The Illinois tollway reversed itself Thursday by releasing names of members on an influential committee that recommends engineering firms, a disclosure that revealed officials with political connections attending meetings and in one case voting on contracts.
Tollway leaders stress the selection committee that ranks professional firms and recommends finalists to tollway board directors is transparent and independent of politics. Directors are appointed by Republican Gov. Bruce Rauner.
"All Illinois tollway contracts valued at more than $100,000 are competitively bid following all applicable state laws," spokesman Dan Rozek said.
But the tollway last week blacked out names of people at those meetings, a move attorney and public access expert Don Craven described as improper under the Illinois Freedom of Information Act. The Daily Herald appealed to the Illinois attorney general's public access counselor, who on Thursday asked the tollway to provide reasons for redacting the names.
Newly released minutes from 2017 indicate General Manager of Engineering Laura Durkin, the sister-in-law of Illinois House Republican Leader Jim Durkin, attended six selection committee meetings. She did not vote on recommendations.

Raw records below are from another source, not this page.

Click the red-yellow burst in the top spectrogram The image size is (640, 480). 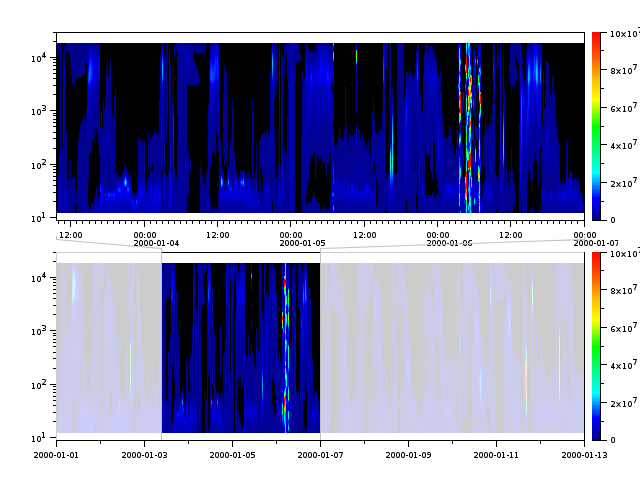[467, 100]
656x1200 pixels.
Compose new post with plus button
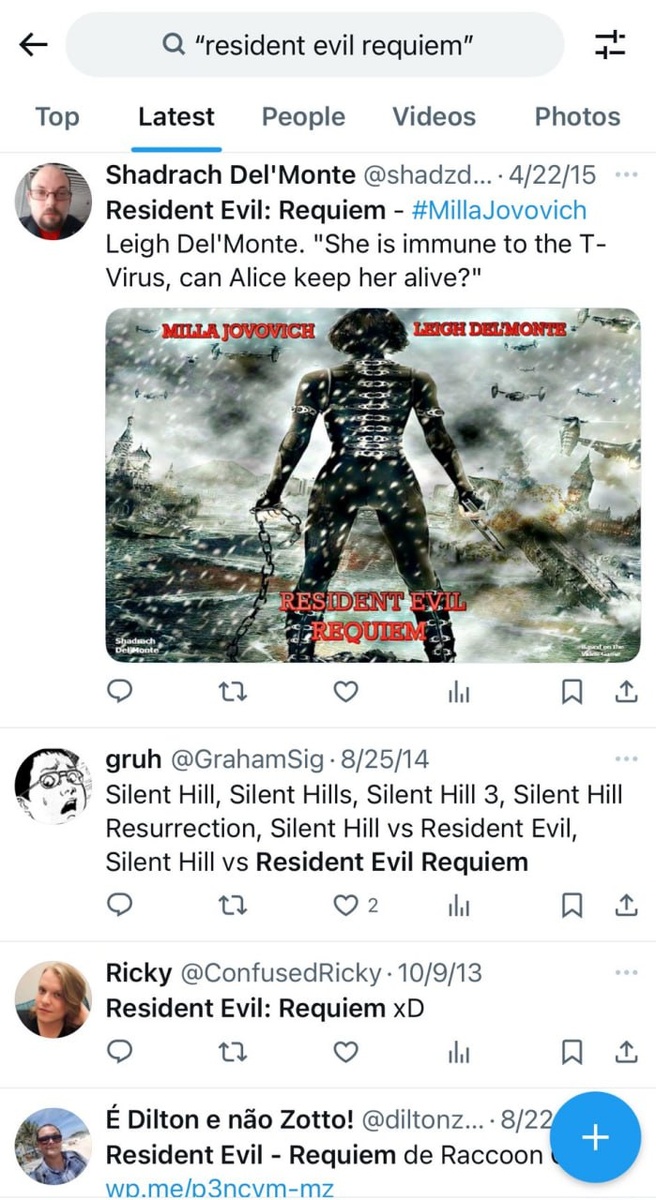point(595,1137)
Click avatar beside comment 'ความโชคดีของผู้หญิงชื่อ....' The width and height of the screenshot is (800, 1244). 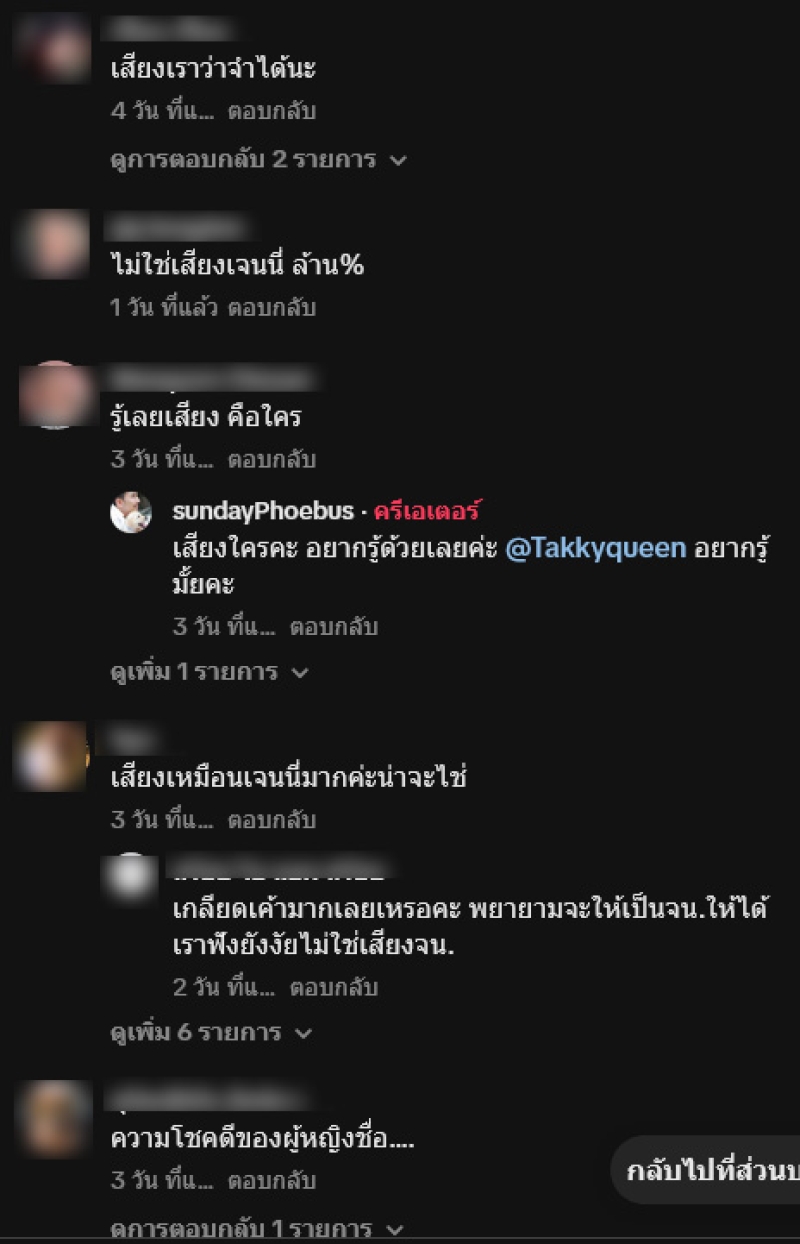click(53, 1117)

Those meetings included a recommendation on a consulting engineer that has Morreale Communications as a $6 million subcontractor. The PR firm is owned by Kim Morreale, wife of state Rep. Michael McAuliffe of Chicago, the only Republican state lawmaker from Chicago.
Tollway officials said the PR firm has a stellar record and was selected on its own merits.

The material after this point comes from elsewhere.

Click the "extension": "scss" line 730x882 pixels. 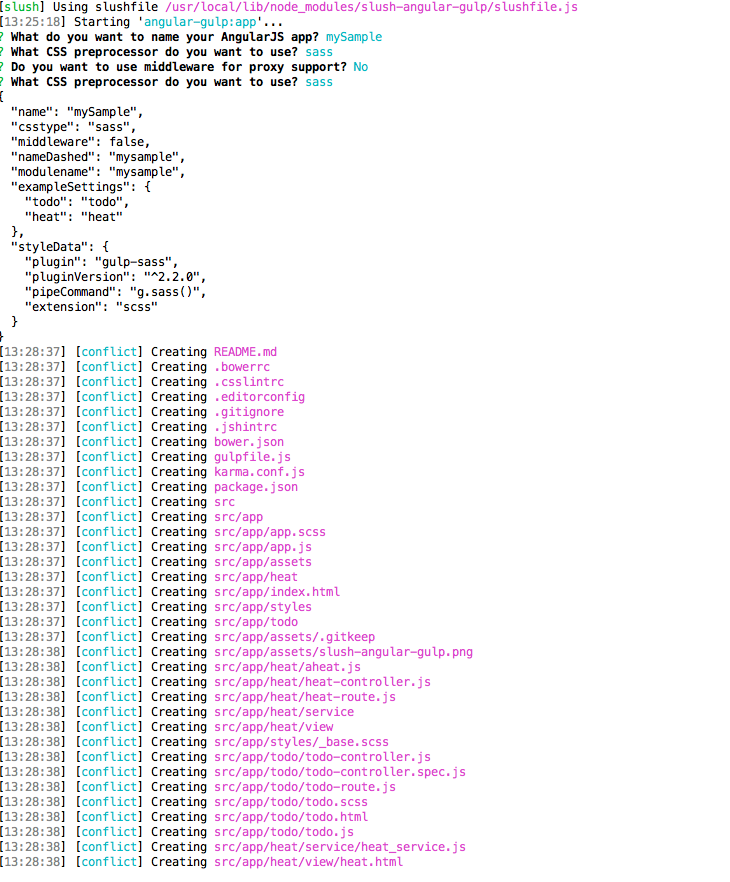coord(91,307)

Durkin was hired in April 2017; her last job had been in 2001 as an account executive selling office furniture.
"Laura Durkin does not participate in committee discussions and does not vote. The continued attacks on her are unwarranted and unjustified," Rozek said.
The records also showed Chief Operating Officer Kevin Artl, former political director for the Illinois House GOP, attended and voted at six selection committee meetings in 2017. Votes are done by secret ballot.
Artl "has national transportation and policy experience, as well as a broad knowledge of the tollway's organizational and operational needs. As we noted, senior tollway staff -- including previous executive directors and chiefs of staff -- have routinely served on selection committees," Rozek said.
The tollway has flip-flopped several times on keeping the committee member names secret. In March 2017, officials provided unredacted copies of minutes from two meetings complete with names of attendees.
This month, the agency blacked out names on 10 sets of minutes in response to an April 25, 2018, Daily Herald FOIA request. On Friday, the agency reversed itself and provided full copies of minutes from two of the 10, saying they were "foundational" selection committee meetings.
On Thursday morning, seven sets of minutes were provided in full.
"We want to be as transparent as we can without endangering the confidentiality of proceedings and the selection process," Rozek said.
The attorney general's public access counselor told the tollway Thursday afternoon the initial redactions warranted further review.